2月以降の感染急拡大を受け、検査体制の逼迫、公立病院の隔離病床の不足が深刻化している状況で、感染確認または陽性となった人が自宅での待機を余儀なくされているケースも多い。目下、政府がホテルの借り上げや中国中央政府の支援も得て仮設の大規模隔離・治療施設の建設を進めているほか、各種防疫措置の強化、全市民を対象とした強制PCR検査の実施なども発表済み。医管局は2日、一般病室に強力な換気扇を設置することで、新型コロナ患者の収容キャパシティを拡大する対応策を講じていることも明らかにした。
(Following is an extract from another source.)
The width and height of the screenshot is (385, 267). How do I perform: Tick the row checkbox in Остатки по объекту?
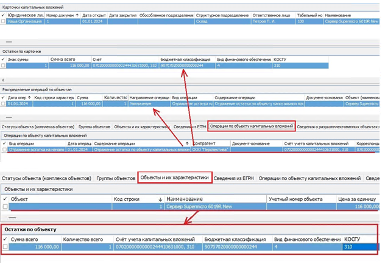(5, 248)
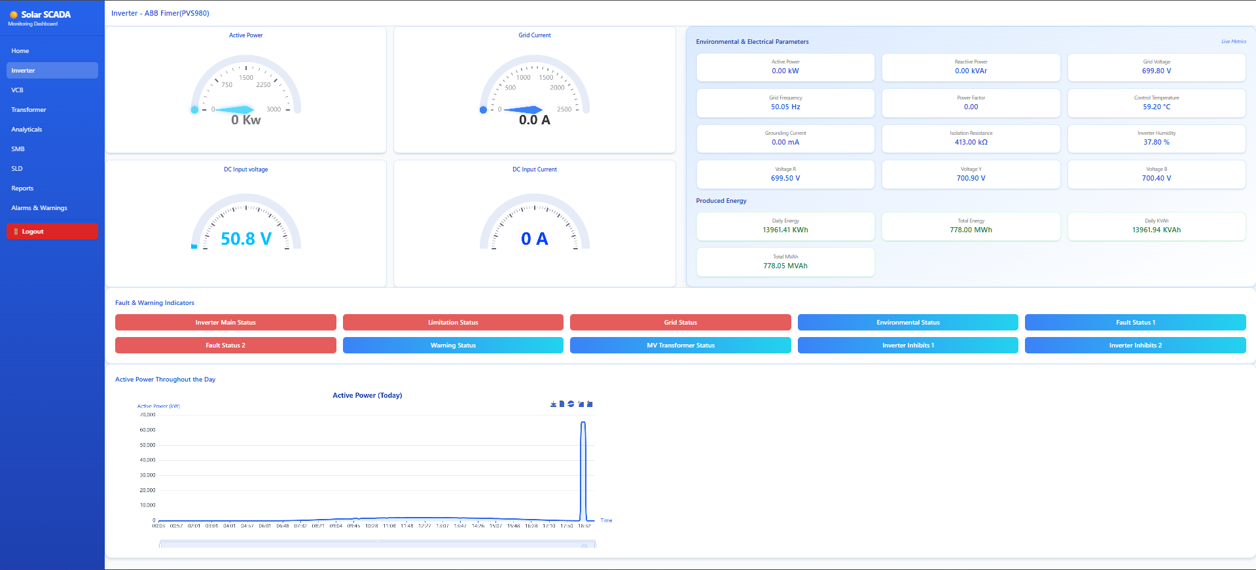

香港の3月1日午後8時時点のワクチン接種率は89.3%(1回目の接種完了)、77.3%(2回目の接種完了)となっている(※新たに接種対象となった3〜11歳は含まず)。3〜11歳の1回目接種率は34.4%。接種率は昨年後半にかけて伸び悩んでいたが、市中感染確認例が相次ぎ出現したこと、ワクチンパス(所定施設入場時にワクチン接種証明の提示を要する措置)の導入計画発表などを受けて、年初から一気に上昇。1日単日の接種回数は7万7852回で、高位を維持。政府は免疫の壁を構築するための目標として接種率9割の達成を掲げており、ワクチンパスが24日から本格スタートした。
香港で新型コロナワクチン接種プログラムがスタートしたのは、昨年2月26日のことで、丸1年が経過した。接種率50%を達成したのは8月5日で、70%が11月23日、80%が今年2月6日。数日以内に90%が達成される見通し。